The PLARF is distinct from the PLA Strategic Support Force (PLASSF), which was simultaneously created in December 2015 to consolidate space, cyber, and electronic warfare capabilities, and from the Joint Logistics Support Force. Unlike Russia's Strategic Rocket Forces (RVSN), which control only nuclear-armed land-based missiles, the PLARF holds both conventional and nuclear systems under a single service—a structural choice that complicates escalation signaling because adversaries cannot determine whether an inbound DF-26 carries a conventional or nuclear payload, a problem known in the deterrence literature as "entanglement." It is also distinct from the PLA Navy's submarine-launched ballistic missile force (JL-2 and JL-3 aboard Type 094 SSBNs) and any future PLA Air Force air-launched ballistic missile capability, though all three legs are coordinated through the CMC Joint Staff Department.

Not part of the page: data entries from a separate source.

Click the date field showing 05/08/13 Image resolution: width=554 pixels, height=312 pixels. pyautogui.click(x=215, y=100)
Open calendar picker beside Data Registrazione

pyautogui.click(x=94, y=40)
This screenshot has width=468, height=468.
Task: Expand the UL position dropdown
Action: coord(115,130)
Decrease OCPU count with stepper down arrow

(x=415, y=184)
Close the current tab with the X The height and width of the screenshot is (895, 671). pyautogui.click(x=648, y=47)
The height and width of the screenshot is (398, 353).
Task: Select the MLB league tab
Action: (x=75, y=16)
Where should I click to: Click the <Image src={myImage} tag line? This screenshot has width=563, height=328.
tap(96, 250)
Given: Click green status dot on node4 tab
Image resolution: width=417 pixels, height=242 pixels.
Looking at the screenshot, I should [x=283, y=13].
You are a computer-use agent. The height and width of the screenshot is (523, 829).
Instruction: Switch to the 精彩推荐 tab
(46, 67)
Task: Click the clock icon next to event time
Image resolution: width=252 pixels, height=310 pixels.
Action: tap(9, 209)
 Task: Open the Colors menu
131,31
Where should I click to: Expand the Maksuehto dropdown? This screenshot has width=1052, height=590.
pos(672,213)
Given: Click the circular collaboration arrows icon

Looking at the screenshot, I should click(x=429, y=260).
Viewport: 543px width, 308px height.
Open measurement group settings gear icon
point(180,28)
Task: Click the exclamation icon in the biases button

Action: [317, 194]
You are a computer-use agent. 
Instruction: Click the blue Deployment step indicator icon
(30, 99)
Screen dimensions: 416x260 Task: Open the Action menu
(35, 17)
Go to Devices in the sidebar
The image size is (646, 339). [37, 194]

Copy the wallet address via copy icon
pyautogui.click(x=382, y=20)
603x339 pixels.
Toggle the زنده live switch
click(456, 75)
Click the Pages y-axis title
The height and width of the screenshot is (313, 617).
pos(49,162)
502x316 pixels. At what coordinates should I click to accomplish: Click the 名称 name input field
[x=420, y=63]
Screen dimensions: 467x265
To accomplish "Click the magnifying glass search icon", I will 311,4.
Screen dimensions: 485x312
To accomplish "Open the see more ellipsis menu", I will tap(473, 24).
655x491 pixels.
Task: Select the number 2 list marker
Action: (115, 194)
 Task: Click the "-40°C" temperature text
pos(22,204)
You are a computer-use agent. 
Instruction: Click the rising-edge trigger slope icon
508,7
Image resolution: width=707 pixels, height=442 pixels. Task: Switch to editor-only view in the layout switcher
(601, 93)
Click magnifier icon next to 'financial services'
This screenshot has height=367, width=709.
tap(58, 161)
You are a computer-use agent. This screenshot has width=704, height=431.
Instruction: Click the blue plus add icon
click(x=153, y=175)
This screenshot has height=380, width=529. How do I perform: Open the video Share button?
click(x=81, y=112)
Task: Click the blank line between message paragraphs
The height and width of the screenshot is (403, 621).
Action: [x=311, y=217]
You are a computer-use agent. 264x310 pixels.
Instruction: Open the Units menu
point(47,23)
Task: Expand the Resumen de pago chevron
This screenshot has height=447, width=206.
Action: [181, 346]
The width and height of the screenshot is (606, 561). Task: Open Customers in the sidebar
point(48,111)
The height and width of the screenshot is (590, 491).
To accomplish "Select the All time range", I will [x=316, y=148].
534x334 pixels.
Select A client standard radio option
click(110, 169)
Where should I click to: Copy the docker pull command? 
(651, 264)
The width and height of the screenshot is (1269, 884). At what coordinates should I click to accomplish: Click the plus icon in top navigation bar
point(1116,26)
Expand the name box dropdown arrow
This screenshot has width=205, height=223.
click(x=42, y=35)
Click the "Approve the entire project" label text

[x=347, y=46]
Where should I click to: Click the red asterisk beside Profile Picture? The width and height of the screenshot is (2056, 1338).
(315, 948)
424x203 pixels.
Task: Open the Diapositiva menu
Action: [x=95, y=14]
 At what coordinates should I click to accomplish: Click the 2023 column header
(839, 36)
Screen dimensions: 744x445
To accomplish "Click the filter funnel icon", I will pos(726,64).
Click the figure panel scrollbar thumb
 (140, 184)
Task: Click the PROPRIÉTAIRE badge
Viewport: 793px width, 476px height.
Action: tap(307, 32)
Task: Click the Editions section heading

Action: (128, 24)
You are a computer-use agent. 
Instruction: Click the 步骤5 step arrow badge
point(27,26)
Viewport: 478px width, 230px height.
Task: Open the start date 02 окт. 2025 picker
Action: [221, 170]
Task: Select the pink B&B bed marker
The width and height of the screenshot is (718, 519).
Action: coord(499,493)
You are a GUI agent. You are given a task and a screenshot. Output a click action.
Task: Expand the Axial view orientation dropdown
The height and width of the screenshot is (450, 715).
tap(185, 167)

Controversies surrounding the PLARF extend beyond the 2023 purges. Western analysts dispute whether China is shifting from its declared No First Use (NFU) policy, in place since October 1964, given the move toward launch-on-warning postures, MIRVed silo deployment, and dual-capable systems that blur nuclear-conventional firebreaks. The 2024 disclosure that Beijing had suspended bilateral nuclear arms-control consultations with Washington—initiated in November 2023 following the Xi–Biden Woodside summit—in protest of U.S. arms sales to Taiwan further constrained transparency. Open-source investigations by the Federation of American Scientists, the James Martin Center, and CSIS continue to drive much of what is publicly known about PLARF order of battle.
For the working practitioner, the PLARF is the operational instrument behind virtually every coercive military signal Beijing sends across the Taiwan Strait, the First and Second Island Chains, and the Sino-Indian border. Desk officers tracking cross-Strait crises—including the August 2022 exercises following Speaker Nancy Pelosi's Taipei visit, when PLARF brigades fired missiles over Taiwan into Japan's exclusive economic zone—must understand which base launched which system to read escalation intent. Arms-control negotiators face an opaque, expanding arsenal outside any treaty framework; alliance managers in Tokyo, Seoul, Canberra, and Manila calibrate posture against PLARF range rings; and journalists covering PLA affairs encounter in the Rocket Force the clearest window into Xi-era civil-military discipline and the limits of Party control over technical services.
Example
In August 2022, the PLA Rocket Force launched eleven DF-series ballistic missiles around Taiwan following Speaker Nancy Pelosi's visit to Taipei, with five impacting Japan's exclusive economic zone.